■ **The task**
Output a character-exact copy of the data, images removed.
-- Records provided follows --
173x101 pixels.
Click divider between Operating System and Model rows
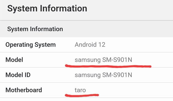(87, 52)
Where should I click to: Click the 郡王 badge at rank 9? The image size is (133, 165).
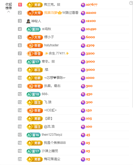coord(34,70)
-- Records provided concluded --
■ **Task answer**
173x101 pixels.
Click divider between Operating System and Model rows
(87, 52)
Where should I click to: Click the 郡王 badge at rank 9? The image size is (133, 165).
coord(34,70)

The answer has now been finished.